Where does "font" appear in the data? Return each line that holds it.

● **Data for this task**:
****************
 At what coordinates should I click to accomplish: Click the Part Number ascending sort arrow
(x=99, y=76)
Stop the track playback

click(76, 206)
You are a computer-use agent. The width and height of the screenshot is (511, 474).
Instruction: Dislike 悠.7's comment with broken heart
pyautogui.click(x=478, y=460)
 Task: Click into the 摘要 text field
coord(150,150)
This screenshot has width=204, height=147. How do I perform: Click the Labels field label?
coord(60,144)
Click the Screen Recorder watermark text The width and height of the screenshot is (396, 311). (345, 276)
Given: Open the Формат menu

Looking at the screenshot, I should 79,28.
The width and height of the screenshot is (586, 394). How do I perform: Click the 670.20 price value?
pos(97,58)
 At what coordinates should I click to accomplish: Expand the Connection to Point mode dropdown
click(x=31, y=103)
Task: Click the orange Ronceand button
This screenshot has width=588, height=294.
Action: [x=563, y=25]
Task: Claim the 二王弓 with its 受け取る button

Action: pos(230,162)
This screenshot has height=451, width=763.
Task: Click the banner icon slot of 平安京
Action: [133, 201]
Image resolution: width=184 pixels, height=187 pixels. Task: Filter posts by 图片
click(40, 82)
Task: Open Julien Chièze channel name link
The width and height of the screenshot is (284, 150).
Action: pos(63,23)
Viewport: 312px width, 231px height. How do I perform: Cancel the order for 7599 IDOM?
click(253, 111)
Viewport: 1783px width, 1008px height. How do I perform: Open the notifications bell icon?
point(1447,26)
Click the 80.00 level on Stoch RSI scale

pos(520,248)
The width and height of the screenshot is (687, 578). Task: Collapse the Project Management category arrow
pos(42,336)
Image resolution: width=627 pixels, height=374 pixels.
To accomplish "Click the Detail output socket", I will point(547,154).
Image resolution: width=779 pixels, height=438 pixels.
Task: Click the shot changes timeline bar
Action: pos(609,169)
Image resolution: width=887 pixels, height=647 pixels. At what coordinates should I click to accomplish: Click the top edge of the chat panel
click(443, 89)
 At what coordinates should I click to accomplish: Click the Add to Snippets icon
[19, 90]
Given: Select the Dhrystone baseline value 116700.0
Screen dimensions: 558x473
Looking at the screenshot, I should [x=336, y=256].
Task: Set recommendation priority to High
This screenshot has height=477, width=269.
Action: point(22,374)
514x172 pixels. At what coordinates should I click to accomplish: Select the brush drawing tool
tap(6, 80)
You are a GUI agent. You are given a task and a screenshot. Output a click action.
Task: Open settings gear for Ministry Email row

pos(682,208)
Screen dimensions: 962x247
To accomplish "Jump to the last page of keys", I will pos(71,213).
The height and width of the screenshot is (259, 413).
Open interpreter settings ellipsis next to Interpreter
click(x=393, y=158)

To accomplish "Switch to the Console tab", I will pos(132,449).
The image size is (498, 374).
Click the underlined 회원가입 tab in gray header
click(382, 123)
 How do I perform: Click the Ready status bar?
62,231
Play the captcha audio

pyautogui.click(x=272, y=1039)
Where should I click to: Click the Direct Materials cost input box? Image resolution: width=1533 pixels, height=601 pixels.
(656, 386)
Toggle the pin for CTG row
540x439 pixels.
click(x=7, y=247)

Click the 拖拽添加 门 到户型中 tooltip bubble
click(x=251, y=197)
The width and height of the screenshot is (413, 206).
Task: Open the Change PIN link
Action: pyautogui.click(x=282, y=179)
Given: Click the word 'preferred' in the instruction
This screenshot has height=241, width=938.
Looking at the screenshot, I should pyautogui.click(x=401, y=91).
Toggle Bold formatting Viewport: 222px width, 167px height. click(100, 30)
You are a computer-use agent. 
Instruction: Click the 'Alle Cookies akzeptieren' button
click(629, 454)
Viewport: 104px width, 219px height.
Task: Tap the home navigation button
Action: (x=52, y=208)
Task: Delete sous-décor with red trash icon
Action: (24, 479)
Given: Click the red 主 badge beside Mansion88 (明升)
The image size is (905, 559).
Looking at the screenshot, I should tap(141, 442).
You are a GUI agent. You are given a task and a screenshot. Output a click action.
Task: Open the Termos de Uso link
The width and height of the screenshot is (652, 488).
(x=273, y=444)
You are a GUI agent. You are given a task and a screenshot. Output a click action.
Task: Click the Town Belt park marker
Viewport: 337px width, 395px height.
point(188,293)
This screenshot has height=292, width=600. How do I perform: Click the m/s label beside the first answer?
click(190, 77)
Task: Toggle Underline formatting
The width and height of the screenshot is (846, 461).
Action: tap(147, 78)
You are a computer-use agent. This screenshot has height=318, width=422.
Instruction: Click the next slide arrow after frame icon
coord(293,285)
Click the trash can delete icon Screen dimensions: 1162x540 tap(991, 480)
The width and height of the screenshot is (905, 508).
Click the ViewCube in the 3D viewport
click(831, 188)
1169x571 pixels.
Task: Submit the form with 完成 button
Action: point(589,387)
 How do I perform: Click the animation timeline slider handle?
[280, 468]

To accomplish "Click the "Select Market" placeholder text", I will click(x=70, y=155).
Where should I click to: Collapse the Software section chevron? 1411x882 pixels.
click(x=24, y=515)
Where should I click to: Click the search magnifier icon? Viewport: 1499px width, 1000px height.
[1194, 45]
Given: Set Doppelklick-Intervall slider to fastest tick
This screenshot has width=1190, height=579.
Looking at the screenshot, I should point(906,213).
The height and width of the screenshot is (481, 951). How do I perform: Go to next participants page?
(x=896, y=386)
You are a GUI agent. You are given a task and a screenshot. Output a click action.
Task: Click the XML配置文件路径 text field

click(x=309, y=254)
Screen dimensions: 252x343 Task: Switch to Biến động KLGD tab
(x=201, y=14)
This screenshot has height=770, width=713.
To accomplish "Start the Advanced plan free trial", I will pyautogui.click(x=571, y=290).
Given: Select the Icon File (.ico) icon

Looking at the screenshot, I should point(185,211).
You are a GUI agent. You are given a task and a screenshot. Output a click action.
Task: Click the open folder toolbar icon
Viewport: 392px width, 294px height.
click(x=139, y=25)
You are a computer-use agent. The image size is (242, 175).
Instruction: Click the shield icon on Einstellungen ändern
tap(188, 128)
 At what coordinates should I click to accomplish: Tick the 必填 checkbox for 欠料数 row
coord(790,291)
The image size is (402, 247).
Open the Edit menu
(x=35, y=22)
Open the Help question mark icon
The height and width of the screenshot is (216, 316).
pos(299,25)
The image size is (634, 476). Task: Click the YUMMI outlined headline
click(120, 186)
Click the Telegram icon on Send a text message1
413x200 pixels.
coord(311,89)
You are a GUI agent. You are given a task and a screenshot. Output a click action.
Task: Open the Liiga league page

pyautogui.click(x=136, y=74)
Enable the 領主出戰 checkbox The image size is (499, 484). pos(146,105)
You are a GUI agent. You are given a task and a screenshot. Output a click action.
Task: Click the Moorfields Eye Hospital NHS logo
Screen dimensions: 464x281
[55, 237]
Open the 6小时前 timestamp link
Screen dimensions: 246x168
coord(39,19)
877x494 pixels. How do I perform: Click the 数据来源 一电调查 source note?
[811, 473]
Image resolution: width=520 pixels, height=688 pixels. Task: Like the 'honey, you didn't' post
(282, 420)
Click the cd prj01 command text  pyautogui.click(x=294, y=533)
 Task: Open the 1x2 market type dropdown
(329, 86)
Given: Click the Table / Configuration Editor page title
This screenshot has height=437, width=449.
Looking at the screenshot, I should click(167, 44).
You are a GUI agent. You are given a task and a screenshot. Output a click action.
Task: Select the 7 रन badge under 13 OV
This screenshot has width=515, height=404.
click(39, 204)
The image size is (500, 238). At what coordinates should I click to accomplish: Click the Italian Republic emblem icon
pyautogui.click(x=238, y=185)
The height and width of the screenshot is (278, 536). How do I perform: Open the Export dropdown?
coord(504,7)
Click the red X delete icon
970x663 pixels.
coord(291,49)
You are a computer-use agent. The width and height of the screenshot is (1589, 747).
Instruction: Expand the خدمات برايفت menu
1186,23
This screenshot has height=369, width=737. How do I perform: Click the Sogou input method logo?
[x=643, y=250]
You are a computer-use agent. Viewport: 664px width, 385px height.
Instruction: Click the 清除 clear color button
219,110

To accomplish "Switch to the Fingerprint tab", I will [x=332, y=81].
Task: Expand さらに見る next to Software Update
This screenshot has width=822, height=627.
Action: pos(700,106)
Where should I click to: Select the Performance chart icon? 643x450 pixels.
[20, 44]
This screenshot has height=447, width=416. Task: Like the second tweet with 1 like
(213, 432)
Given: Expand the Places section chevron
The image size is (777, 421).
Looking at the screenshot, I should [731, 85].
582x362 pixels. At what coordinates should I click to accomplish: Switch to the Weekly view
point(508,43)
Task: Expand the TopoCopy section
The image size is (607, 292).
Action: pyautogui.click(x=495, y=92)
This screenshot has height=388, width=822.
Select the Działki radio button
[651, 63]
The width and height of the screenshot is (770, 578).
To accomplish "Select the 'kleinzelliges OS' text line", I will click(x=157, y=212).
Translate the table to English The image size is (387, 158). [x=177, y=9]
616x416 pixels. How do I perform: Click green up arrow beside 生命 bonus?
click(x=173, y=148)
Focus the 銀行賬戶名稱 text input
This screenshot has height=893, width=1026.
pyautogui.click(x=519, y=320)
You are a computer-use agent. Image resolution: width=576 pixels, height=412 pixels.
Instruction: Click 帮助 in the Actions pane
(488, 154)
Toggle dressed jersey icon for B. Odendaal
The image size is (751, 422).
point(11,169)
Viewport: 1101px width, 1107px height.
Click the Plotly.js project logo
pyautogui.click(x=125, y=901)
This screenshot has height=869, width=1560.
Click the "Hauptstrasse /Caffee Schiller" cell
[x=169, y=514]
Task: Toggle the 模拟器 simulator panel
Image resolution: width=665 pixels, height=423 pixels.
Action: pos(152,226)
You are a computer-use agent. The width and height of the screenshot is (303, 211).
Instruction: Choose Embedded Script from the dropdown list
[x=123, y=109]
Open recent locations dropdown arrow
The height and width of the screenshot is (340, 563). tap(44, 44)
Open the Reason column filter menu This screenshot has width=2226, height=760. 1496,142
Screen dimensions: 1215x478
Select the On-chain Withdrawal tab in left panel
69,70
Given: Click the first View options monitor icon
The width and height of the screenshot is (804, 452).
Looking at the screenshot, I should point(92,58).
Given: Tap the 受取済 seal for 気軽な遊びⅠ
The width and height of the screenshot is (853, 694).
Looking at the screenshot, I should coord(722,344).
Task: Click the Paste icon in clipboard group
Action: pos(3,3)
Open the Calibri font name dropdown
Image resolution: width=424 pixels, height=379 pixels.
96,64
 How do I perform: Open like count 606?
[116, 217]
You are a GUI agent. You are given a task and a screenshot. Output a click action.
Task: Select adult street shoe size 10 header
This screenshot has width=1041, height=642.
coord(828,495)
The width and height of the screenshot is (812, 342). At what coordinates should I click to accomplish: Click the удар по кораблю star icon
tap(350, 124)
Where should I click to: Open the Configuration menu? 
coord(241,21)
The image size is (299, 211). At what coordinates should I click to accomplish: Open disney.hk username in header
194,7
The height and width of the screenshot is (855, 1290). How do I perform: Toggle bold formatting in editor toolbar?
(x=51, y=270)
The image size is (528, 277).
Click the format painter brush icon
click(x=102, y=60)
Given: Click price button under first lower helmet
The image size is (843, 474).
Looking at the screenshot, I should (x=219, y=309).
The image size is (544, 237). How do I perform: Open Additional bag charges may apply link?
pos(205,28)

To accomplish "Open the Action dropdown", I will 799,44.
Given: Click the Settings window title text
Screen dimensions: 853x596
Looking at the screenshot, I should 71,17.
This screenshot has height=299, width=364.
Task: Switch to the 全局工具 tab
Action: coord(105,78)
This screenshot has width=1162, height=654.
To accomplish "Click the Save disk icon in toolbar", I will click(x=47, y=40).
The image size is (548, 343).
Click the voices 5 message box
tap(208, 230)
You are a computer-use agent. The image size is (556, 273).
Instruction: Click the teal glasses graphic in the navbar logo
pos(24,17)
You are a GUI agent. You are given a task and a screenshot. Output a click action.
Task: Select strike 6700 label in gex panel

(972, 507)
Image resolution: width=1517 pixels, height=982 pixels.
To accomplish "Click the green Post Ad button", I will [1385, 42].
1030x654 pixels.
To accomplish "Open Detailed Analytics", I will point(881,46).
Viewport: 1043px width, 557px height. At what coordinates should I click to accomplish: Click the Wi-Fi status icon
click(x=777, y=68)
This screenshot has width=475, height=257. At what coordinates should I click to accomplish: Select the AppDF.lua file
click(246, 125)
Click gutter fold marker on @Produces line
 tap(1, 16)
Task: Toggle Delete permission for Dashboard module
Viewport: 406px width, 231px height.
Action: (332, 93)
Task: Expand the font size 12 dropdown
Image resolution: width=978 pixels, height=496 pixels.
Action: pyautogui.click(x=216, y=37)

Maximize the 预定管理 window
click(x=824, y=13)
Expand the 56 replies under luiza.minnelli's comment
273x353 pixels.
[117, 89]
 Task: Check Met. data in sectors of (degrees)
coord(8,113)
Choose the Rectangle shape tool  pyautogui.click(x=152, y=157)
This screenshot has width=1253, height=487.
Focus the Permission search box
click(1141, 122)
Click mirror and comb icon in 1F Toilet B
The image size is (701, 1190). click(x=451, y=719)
****************
● **Answer area**:
Open the Calibri font name dropdown
Task: Expand the font size 12 dropdown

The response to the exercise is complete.